Distributed Denial of Secrets (DDOS), which the Department of Homeland Security deemed a “criminal hacker group,” obtained the email addresses of anonymous donors to various crowdfunding campaigns on the site GiveSendGo, an alternative to GoFundMe that allows people to send prayers or money to people.
The Guardian, a British newspaper, used the data to dox rank-and-file police officers who had donated to legal support funds of colleagues who had garnered the ire of Black Lives Matter, including Rusten Sheskey, who faced a probe after shooting Jacob Blake. Investigations into Sheskey’s conduct ultimately cleared him of wrongdoing, finding that he did his job properly in apprehending a knife-wielding suspect.
Related: Paper Uses ‘Breached’ Data To Dox Police Who Donated To Innocent Colleague Targeted By BLM; Twitter Promotes
It also doxed police and paramedics who gave money to the legal defense fund of Kyle Rittenhouse, who is charged in the shooting deaths of two people during an anti-police riot in Kenosha, Wisconsin, that came in the wake of Blake’s shooting. Rittenhouse said he was in Kenosha “providing first aid for, like, minor injuries to people” and used the gun to defend himself against rioters. One of the people killed was “a homeless man with a criminal record who was discharged that day from a psychiatric hospital.”
He faces a trial which will determine whether he acted in self-defense or not, but faces hefty legal bills in the process.
Other media joined in the doxing, with a reporter in Utah knocking on the door of a paramedic demanding to know why he gave $10.
Then there was Norfolk police sergeant William Kelly.
The Guardian wrote:
One donation for $25, made on 3 September last year, was made anonymously, but associated with the official email address for Sgt William Kelly, who currently serves as the executive officer of internal affairs in the Norfolk police department in Virginia.
That donation also carried a comment, reading: “God bless. Thank you for your courage. Keep your head up. You’ve done nothing wrong.”
The comment continued: “Every rank and file police officer supports you. Don’t be discouraged by actions of the political class of law enforcement leadership.”
Law enforcement leadership then fired Kelly, a move which was covered by The Washington Post and The New York Times.
Now GiveSendGo has created a campaign on behalf of Kelly.
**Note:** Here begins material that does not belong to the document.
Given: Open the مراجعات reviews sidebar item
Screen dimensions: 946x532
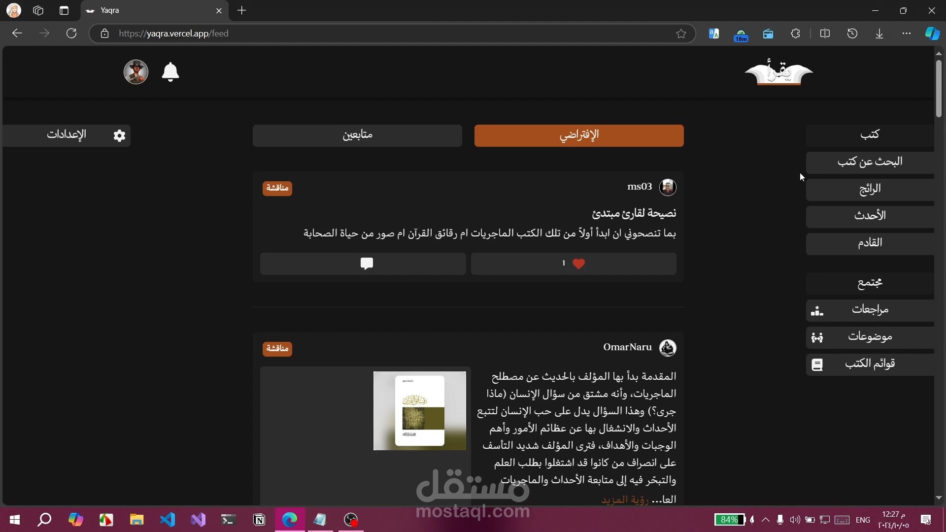Looking at the screenshot, I should (x=870, y=310).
“A lot of it is just trying to wrap our brains around the state of where things are at. What’s happening in our world that someone can give a $25 donation and lose their job for supporting someone?” GiveSendGo cofounder Heather Wilson told The Daily Wire.
“Kamala Harris promoted giving to bail people who were arrested for rioting, so why wouldn’t that same freedom be afforded to someone else? We’re going to allow and promote it on this side, but prevent it on the other?”
“Even his comments, which are being used against him, his comment was we stand behind you, it was just a positive message. It wasn’t against someone else,” she said.
Her brother, cofounder Jacob Wells, said, “This criminal act of hacking and releasing information, we believe just as we did in allowing Kyle Rittenhouse’s campaign to be an active campaign, that Kelly has the right to have a campaign just like anyone else — to not restrict people from giving to individuals who people want to support.”
He previously told The Daily Wire the media’s goal in using hacked data to name private citizens who gave small amounts to charity could only be to make them targets for retribution and to intimidate others. “There’s no other value other than to make them fearful,” he said.
The thousands of donations to Rittenhouse’s campaign show that many Americans hold beliefs — such as a belief in the right to due process — that media and tech companies apparently view as off-limits, he said.
He said that while GiveSendGo is a Christian company, it did not set out to be a conservative company. It wants to enable charity of all sorts.
But GoFundMe, the best-known crowdfunding website, bans many pleas tied to conservatives, he said. “We’re not trying to be the conservative side, we’re finding that the conservative side would have no other option if it weren’t for GiveSendGo.”
Kelly’s fundraising campaign has a goal of $10,000 — and prayers.